Sorry for again having taken too long to return to work. Or in this case the better term might be to recover.  Eye surgery on November 2nd did not go well so I am still blind. In fact blinder than ever. We’ll try again on November 27th after I’m fully recovered from a drug side effect that nearly killed me. But I’m not dead yet!

My last column was about the recent tipping point signifying that cloud computing is guaranteed to replace personal computing over the next three years. This column is about the slugfest to determine what company’s public cloud is most likely to prevail. I reckon it is Amazon’s and I’ll go further to claim that Amazon will shortly be the new Microsoft.

What I mean by The New Microsoft is that Amazon is starting to act a lot like the old Microsoft of the 1990s. You remember — the Bad Microsoft.

Microsoft in the Bill Gates era was truly full of itself, pushing competitors around, crushing enemies and occasionally breaking the law as a bevy of anti-trust settlements show. Microsoft was the second most valuable company on Earth after ExxonMobil and seemed to feel it could get away with anything. When I wrote something that displeased them, they’d summon me to Redmond for reeducation. Fortunately I didn’t give a shit — then or now — making me completely resistant to the technique.

Today in the public cloud space Amazon is behaving much like Microsoft did in the 90s. They are hugely dominant with more than 70 percent of the cloud market and growing. According to Gartner Amazon Web Services (AWS) will soon have 80 percent of the public cloud market.

Understand there are only three players in the public cloud that matter at all — Amazon, Google and Microsoft. Forget about companies like IBM and Oracle because their market share is meaningless. Larry Ellison can talk about having lower cloud prices, but if he cannot support at least a million virtual seats (he can’t) his pricing doesn’t matter.

All three of the big public cloud companies are growing fast but Amazon is growing faster. This year AWS will spend $10 billion expanding. Microsoft and Google are spending billions, too, but not that many billions. Amazon may always be bigger.

And Amazon may always be faster, too. Part of the reason AWS is gaining market share is because Microsoft’s Azure doesn’t boot virtual machines quite as fast. Specifically it can take over a minute for storage to come on-line and in the public cloud world a minute to access your Dropbox is 40 seconds too long.

This too shall pass, but Microsoft will still be smaller. That’s why Redmond has staked out the Enterprise cloud market — alas, the segment most sensitive to such slow boot times.

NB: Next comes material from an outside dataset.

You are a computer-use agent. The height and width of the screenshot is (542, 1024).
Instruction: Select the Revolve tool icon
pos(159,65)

But what about Google? They are definitely in the hunt and competitive in terms of performance, which is why Salesforce — which sees itself as eventually becoming part of Microsoft — instead chose to balance AWS recently by allying also with Google. But beyond this one deal it is hard to see Google making cloud inroads. The problem is that Google’s biggest cloud customer by far is, well, Google itself, and that customer is so demanding that the commercial cloud division hasn’t been able to get its act together. This can change but I’ll guarantee that Google as a cloud customer won’t become any less demanding, so it may not change at all.

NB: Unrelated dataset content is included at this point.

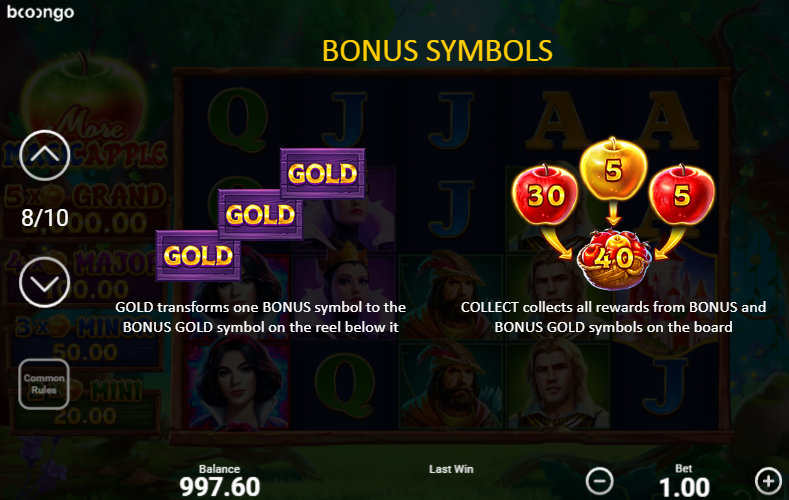This screenshot has width=789, height=500.
Task: Click the Last Win label
Action: 451,469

AWS supports most startups as well as all 17 US intelligence agencies — taking 350,000 PCs out of places like the CIA, Thank Edward Snowden for that one. They are enjoying great success, though AWS partners aren’t enjoying themselves quite as much. Put simply, AWS is a pain to deal with if you are a customer big enough to be in personal communication and not just a credit card number. This, too, is like the old Microsoft.

Tech companies behave this way because most employees are young and haven’t worked anywhere else and because the behavior reflects the character of the founder. If the boss tells you to beat up customers and partners and it’s your first job out of college, then you beat up customers and partners because that’s the only world you know.

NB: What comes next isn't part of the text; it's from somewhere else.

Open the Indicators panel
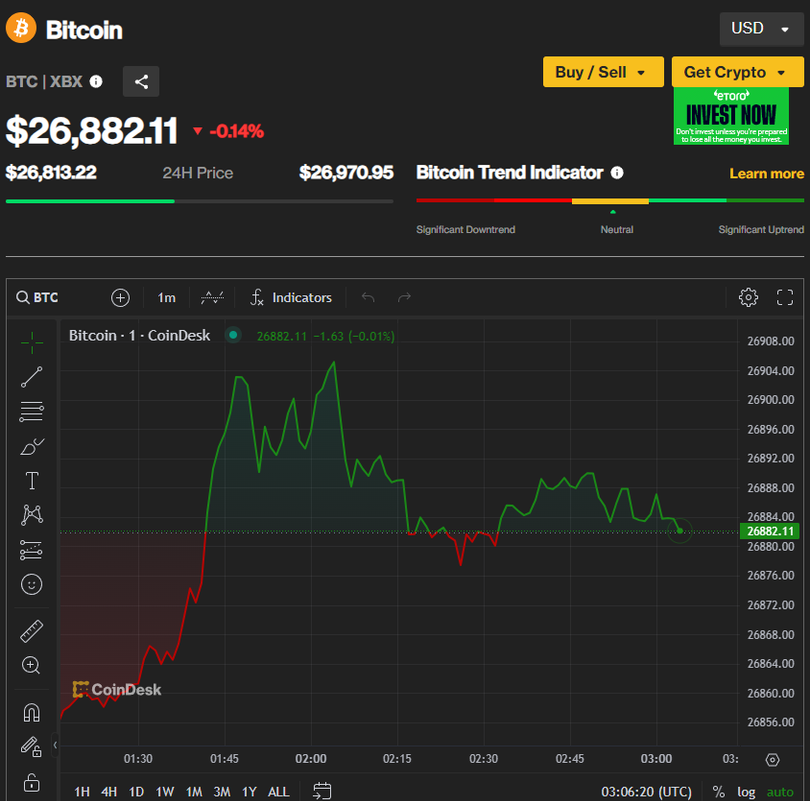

At Microsoft this approach was driven by Bill Gates’s belief that dominance could be lost in a single product cycle leaving no room for playing nice. At Amazon, Jeff Bezos is a believer in moving fast, making quick decisions and never looking back. The market has long rewarded this audacity so Amazon will continue to play hard until — like Microsoft in the 90s — they are punished for it.

With such dominant market share in at least two industries (cloud and retailing) and big ambitions for at least two more (video entertainment and shipping) Amazon is making itself a very large target. And now that they are conducting experiments in predatory cloud pricing with conspicuous loss leaders in sectors where competition is real, one would think that would get the attention of the Federal Trade Commission and Department of Justice.

Some might think, though, that the laissez faire Trump Administration will look the other way, but I wouldn’t bet on that as long as Jeff Bezos owns the Washington Post.